The presence of cancer cells in the body circulation triggers the activation of T-cells whose job is simple; locate the cancer cells and destroy them. The unfortunate thing is that some cancer cells can circulate freely in the body without being noticed. You may want to ask, how are they able to do it? They are able to go undetected because some can attach to a receptor that is found on the human immune cells.
The binding makes them go hidden and they successfully avoid destruction by the immune cells. The PD-1 protein on immune cells is one protein that has been implicated and therapies that are targeted at blocking this protein help to unmask the cancer cells so that they can subsequently face the wrought of the immune system. We will look more closely into what protein gives the cancer cells this leverage as we go on.
In my previous article, I discussed a very interesting novel way through which cancer cells can be destroyed using a T-cell whose genetic configuration has been altered in the disfavor of cancer cells.
The treatment approach has been used and confirmed to be very effective against some types of cancers provided they have the CD-19 antigen on their surfaces to allow the effective binding of the CAR T-cells. For basic details about this treatment strategy, you can read the post here - Catching up with the Chimeric Antigen Receptor T-cell therapy for Cancer treatment: Cancer cure is no longer far.
Adoptive cell therapy using CAR-modified T Cells
Today I intend to compare two very interesting procedures used in the management and treatment of cancer disease. The motivation to do this was through @lemouth's thoughts about my last post on CAR T-cells. Before I delve into the discussion properly, it will make more sense if I give a basic explanation to Keytruda, since we have already explained CAR T-cell therapy.
A basic understanding of keytruda will be of great help to us and at the same time, help us flow freely with the article. While explaining keytruda, the differences/similarities that exist between it and CAR T-cell therapy will also be elucidated. So sit tight and enjoy.
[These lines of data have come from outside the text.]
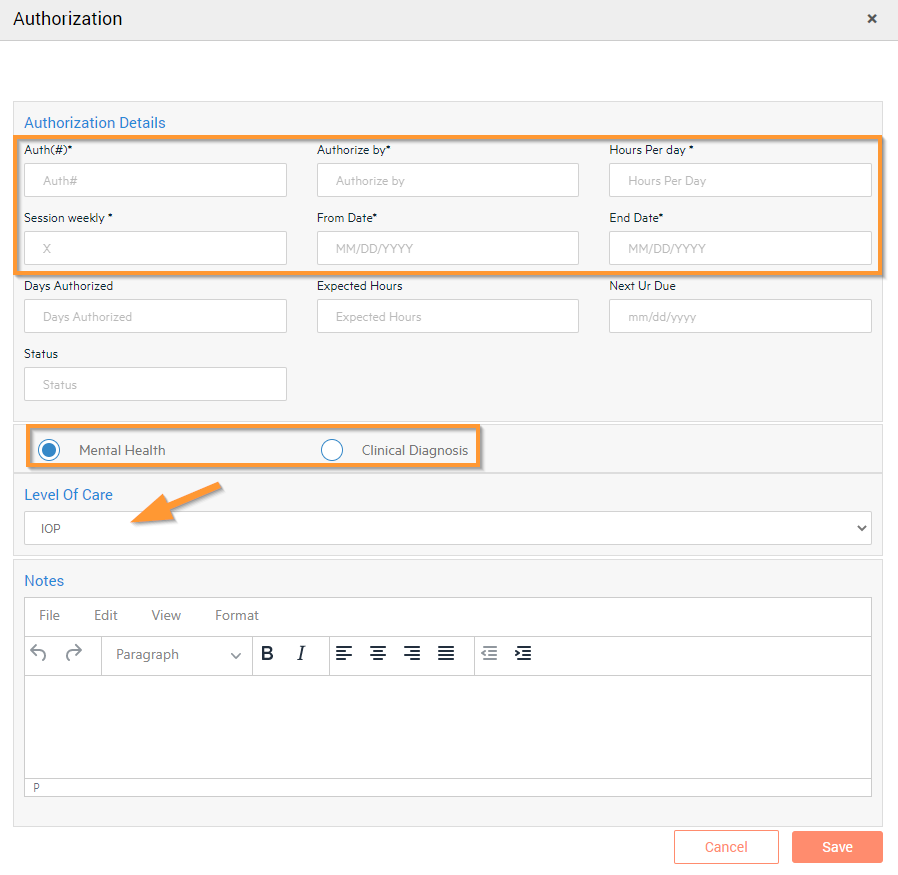Click the undo arrow in Notes editor
Screen dimensions: 898x875
[x=39, y=654]
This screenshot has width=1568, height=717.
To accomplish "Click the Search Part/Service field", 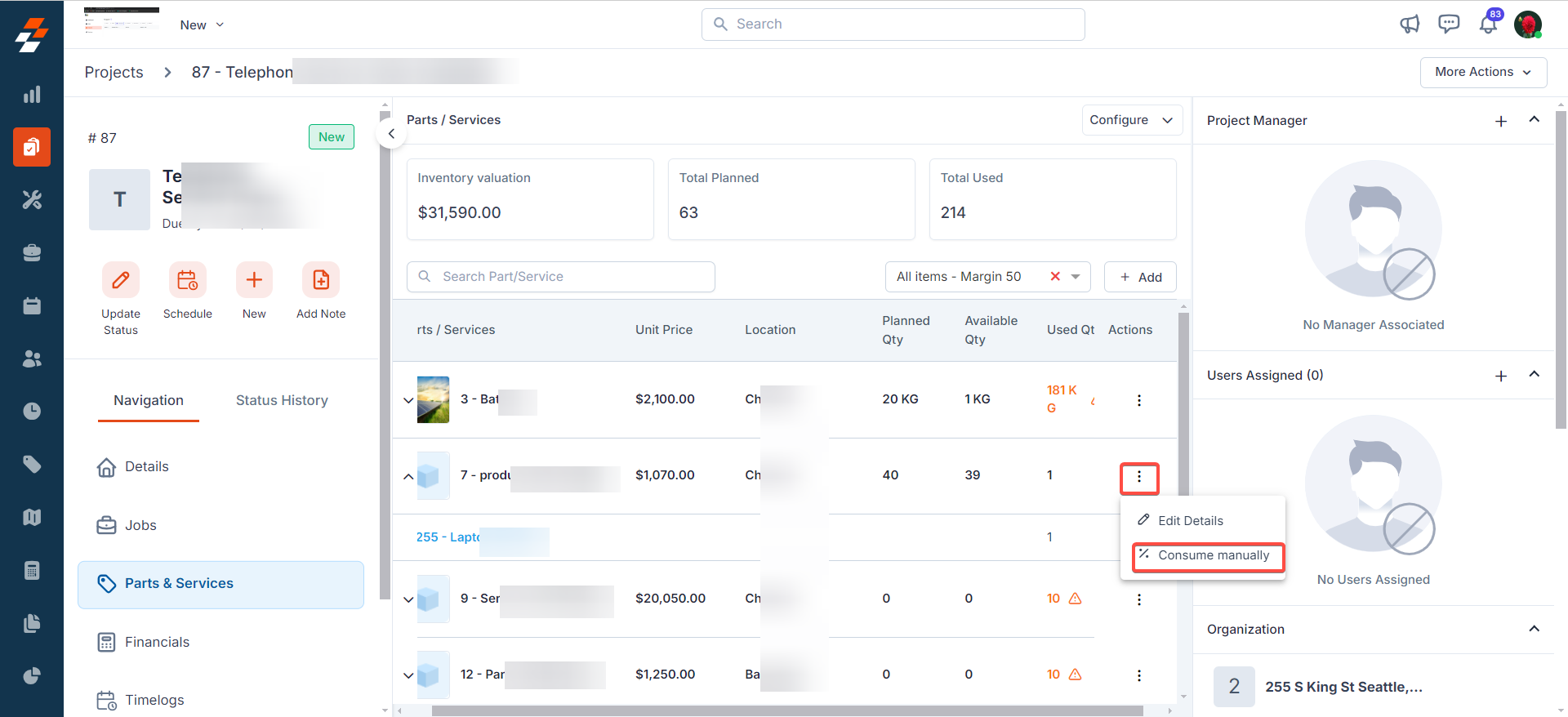I will coord(561,277).
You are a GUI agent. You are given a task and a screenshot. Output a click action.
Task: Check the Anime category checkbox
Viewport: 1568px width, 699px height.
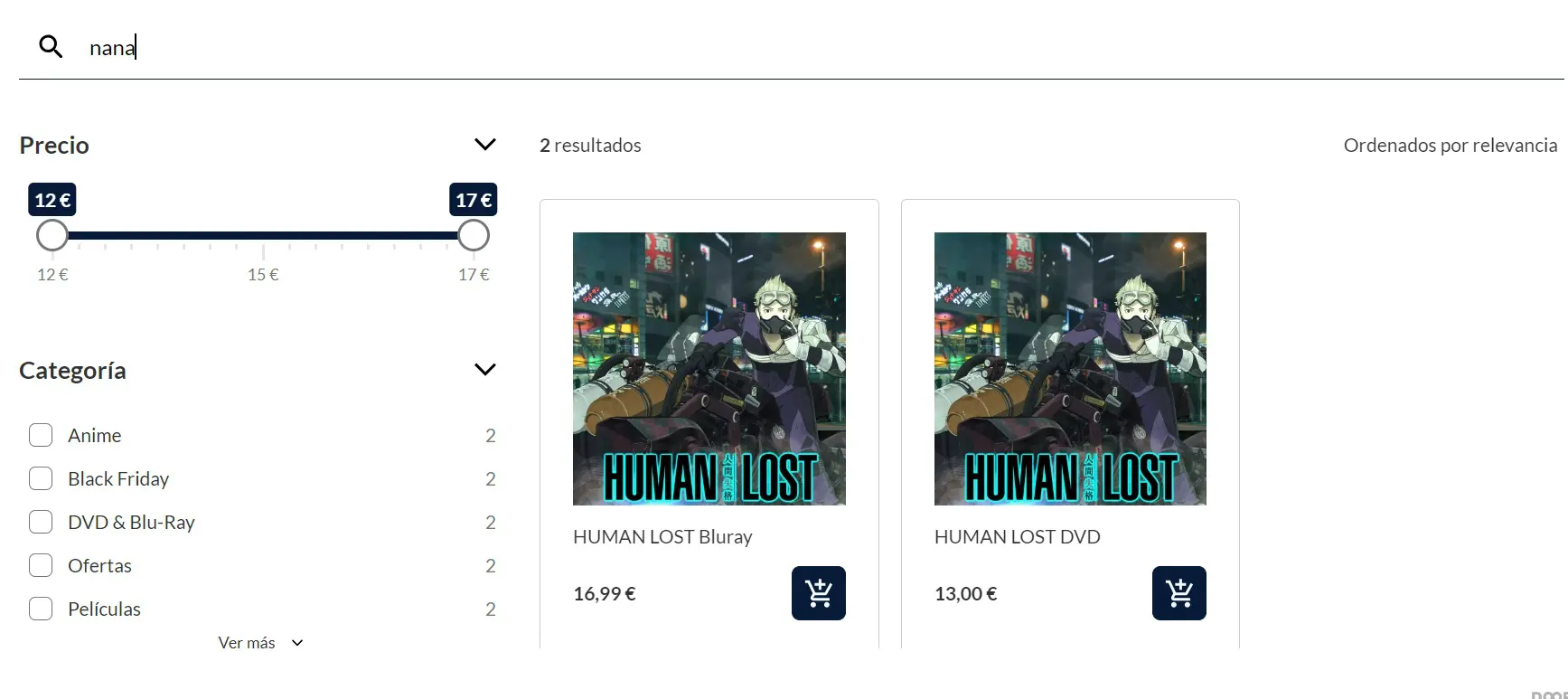pos(41,435)
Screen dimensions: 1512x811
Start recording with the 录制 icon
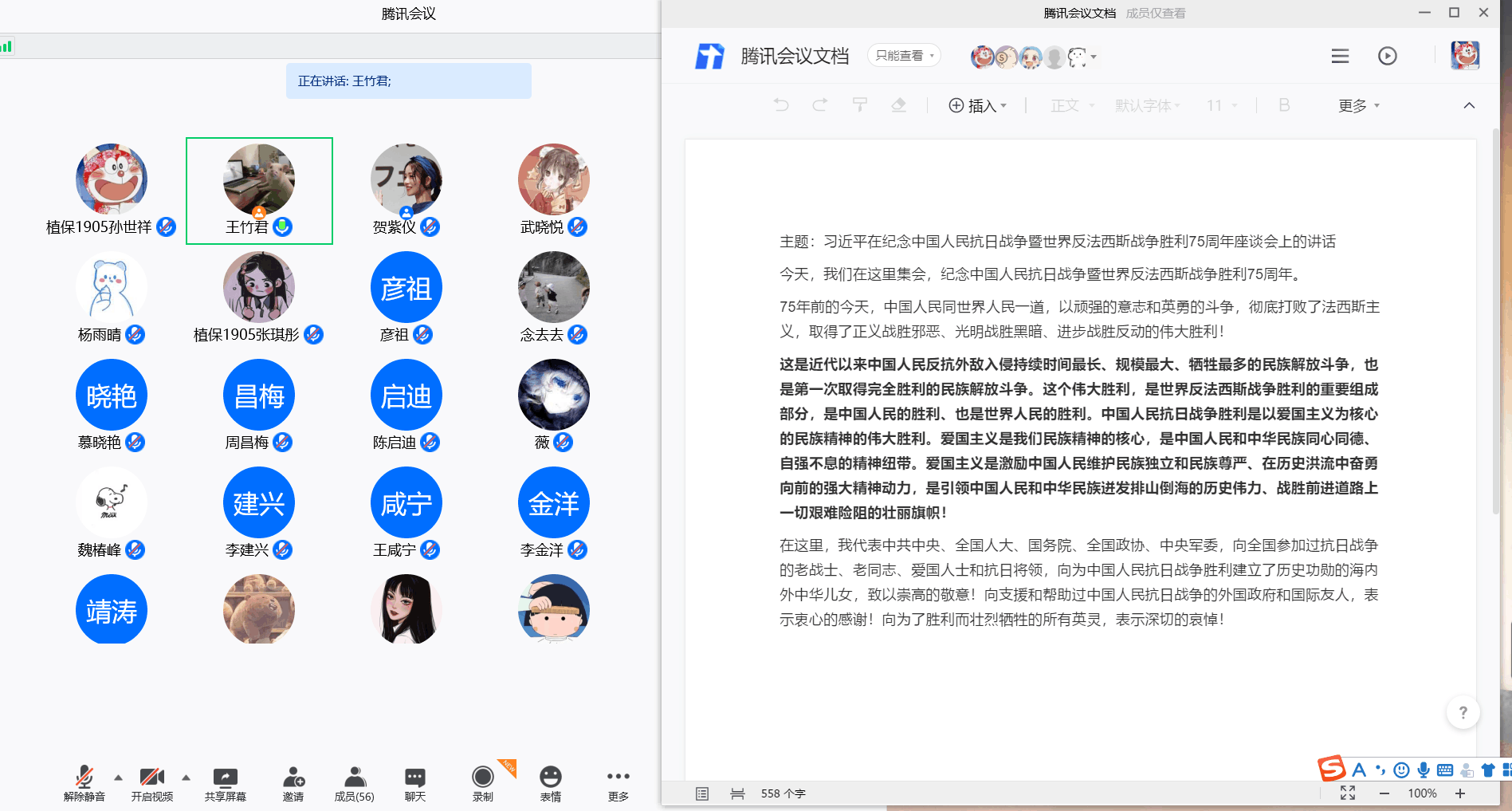coord(482,779)
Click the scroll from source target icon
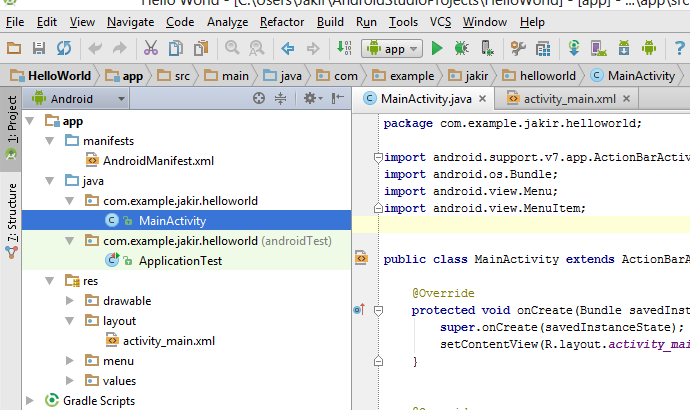The height and width of the screenshot is (410, 690). [x=259, y=98]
So what is keytruda all about?
Keytruda is also known as pembrolizumab is a type of immunotherapy and mainly employed in the treatment of cancer diseases. Keytruda is one of the many immunotherapies that employs the use of a special type of antibody in the detection and destruction of cancer cells. Even though it has a similar objective to the CAR T-cell therapy, and which is, the destruction of cancer cells, its mechanism of action is quite different.
Pembrolizumab is a full-length human immunoglobulin G4 (IgG4) monoclonal antibody directed against the immune checkpoint PD-1 to remove its binding with PD-L1 and thus restore an anti-tumor immune response of T cells. Pembrolizumab is one of the most advanced immune checkpoint inhibitors for cancer care.
Pembrolizumab works by targeting the protein called Programmed Cell Death Protein, PD-1 that is found on the human immune cells, e.g the lymphocytes. This is quite different from CAR T-cell therapy which targets the CD-19 located on the surface of the cancer cell itself.
In essence, it is obvious that both therapy work opposite ways but they still end up performing the job of cancer destruction. The big question here is, why does keytruda not target the cancer cells directly; why the human immune cells?
CTLA-4 and PD-1 monoclonal antibody
Though it targets the human immune system, it does this by indirectly stimulating it to fight cancer cells. Pembrolizumab operates similarly with Ipilimumab which targets the very molecule called Cytotoxic T-lymphocyte-associated protein 4, CTLA-4 aka Cluster of differentiation 152 (CD-152). Did you notice something about the names of the therapy, they both ended with -mab. we will discuss this in our next post, Let's deal with this for now.
The function of CTLA-4 in the body is to downregulate immune responses. This natural downregulation does not favor the body in the cased of cancer disease and preferably, it is better left not downregulated so as to enable the body to fight and destroy the cancer cells sufficiently enough to cause their remission (decrease in the signs of cancer effects). So the drug Ipilimumab acts by simply blocking the downregulatory function of the CTLA-4, thereby allowing the immune cells to fight the cancer cells.
The above is just how pembrolizumab operates but instead of the CTLA-4, the drug targets the PD-1 protein in the immune system. So what is the function of this PD-1 and why is it targeted? PD-1 is a regulatory protein in humans and mostly inhibits immune responses and promotes self-tolerance inside cancer cells. You find this protein more in T-cells that are highly specific for tumors or cancers, but since they have an inhibitory role on the T-cells, it makes it impossible for the T-cells to attack the cancer cells.
PD-1 is responsible for the provision of an attachment site for some cancer cells. The binding of cancer cells to this protein helps mask them from being detected by the cell's immune systems, most importantly, the T lymphocytes. The only way the cancer cells can be detected and destroyed is by blocking their attachment to the T lymphocytes.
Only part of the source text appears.